About this exercise:
Check every line in the listing below for "testimonial". Copy the ones where it occurs.

Data shown:
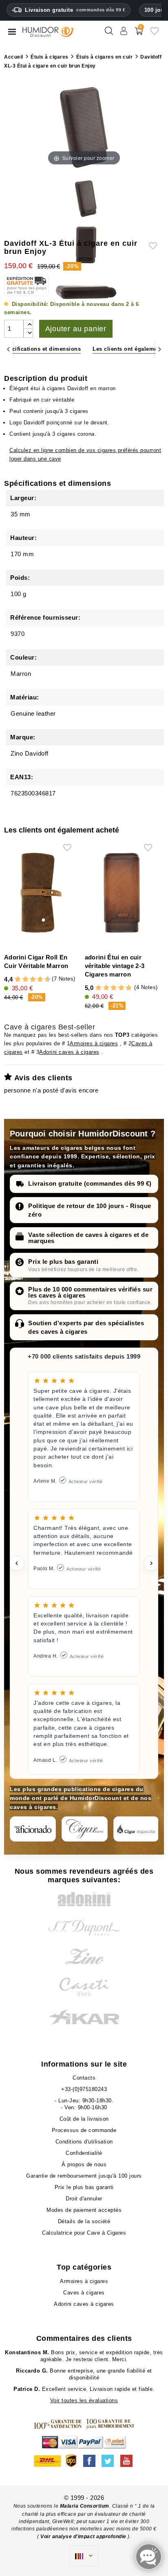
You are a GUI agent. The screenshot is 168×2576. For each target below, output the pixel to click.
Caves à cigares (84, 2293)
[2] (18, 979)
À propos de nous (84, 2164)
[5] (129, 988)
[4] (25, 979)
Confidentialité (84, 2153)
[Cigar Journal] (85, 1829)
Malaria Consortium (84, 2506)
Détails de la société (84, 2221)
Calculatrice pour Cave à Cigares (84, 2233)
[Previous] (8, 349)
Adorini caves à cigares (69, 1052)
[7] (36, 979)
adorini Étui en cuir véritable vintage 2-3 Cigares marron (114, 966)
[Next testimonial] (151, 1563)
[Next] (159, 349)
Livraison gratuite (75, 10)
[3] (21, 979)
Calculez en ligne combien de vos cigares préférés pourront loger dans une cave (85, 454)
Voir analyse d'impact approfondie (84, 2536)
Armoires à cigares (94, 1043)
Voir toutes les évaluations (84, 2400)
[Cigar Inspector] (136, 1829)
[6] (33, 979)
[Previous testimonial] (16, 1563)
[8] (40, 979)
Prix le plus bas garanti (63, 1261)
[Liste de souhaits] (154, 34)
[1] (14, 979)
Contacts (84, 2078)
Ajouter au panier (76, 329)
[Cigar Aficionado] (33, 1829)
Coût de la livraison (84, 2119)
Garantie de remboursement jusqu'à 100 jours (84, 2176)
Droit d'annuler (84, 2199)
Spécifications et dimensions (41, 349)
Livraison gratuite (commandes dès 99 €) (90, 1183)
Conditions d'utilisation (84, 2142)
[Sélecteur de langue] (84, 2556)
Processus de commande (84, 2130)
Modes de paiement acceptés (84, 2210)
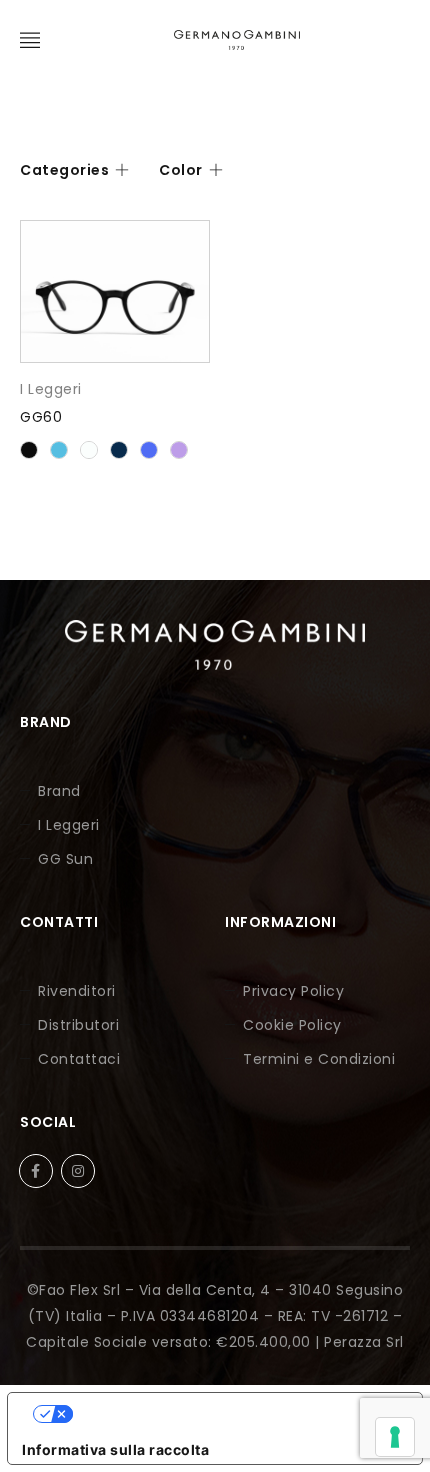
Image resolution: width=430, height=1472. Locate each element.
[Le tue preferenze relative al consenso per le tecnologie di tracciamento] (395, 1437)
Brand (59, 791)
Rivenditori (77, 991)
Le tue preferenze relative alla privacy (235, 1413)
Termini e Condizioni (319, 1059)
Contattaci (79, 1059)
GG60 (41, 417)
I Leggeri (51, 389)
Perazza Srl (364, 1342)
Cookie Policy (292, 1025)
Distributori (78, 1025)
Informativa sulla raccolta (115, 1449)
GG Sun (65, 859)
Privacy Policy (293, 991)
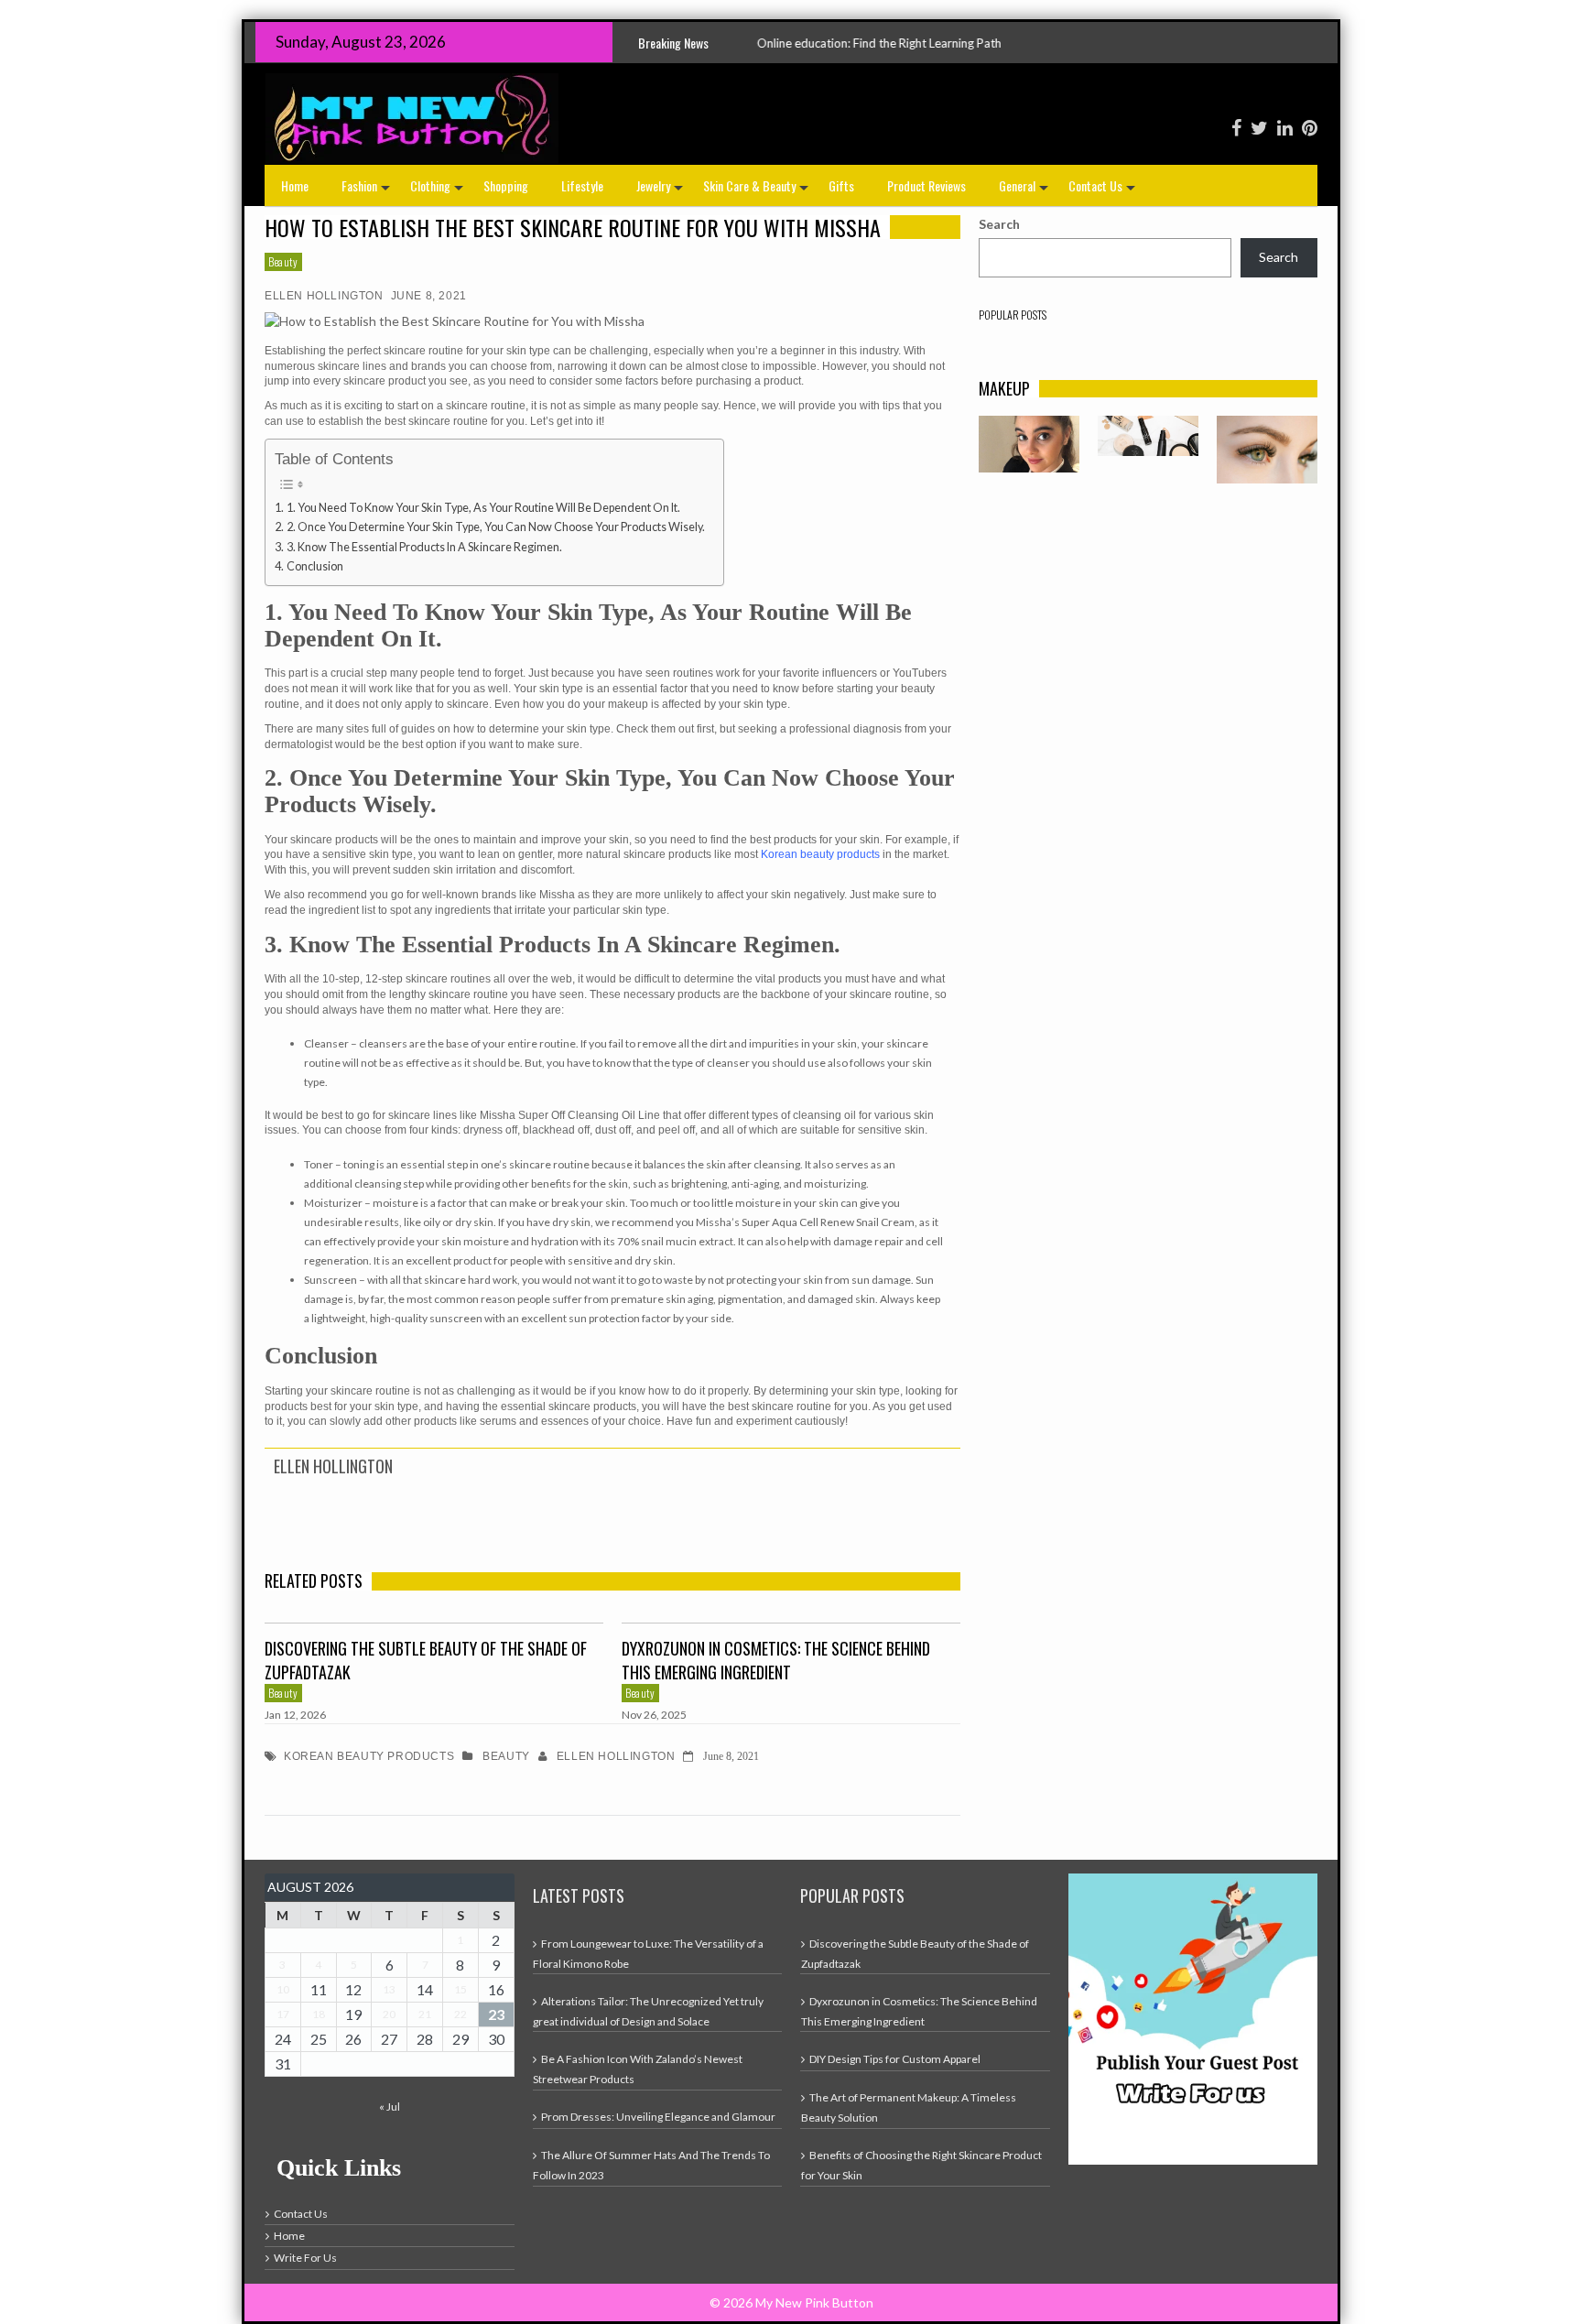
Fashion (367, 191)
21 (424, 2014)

Result for this task:
[Next testimonial] (151, 1563)
[Previous testimonial] (16, 1563)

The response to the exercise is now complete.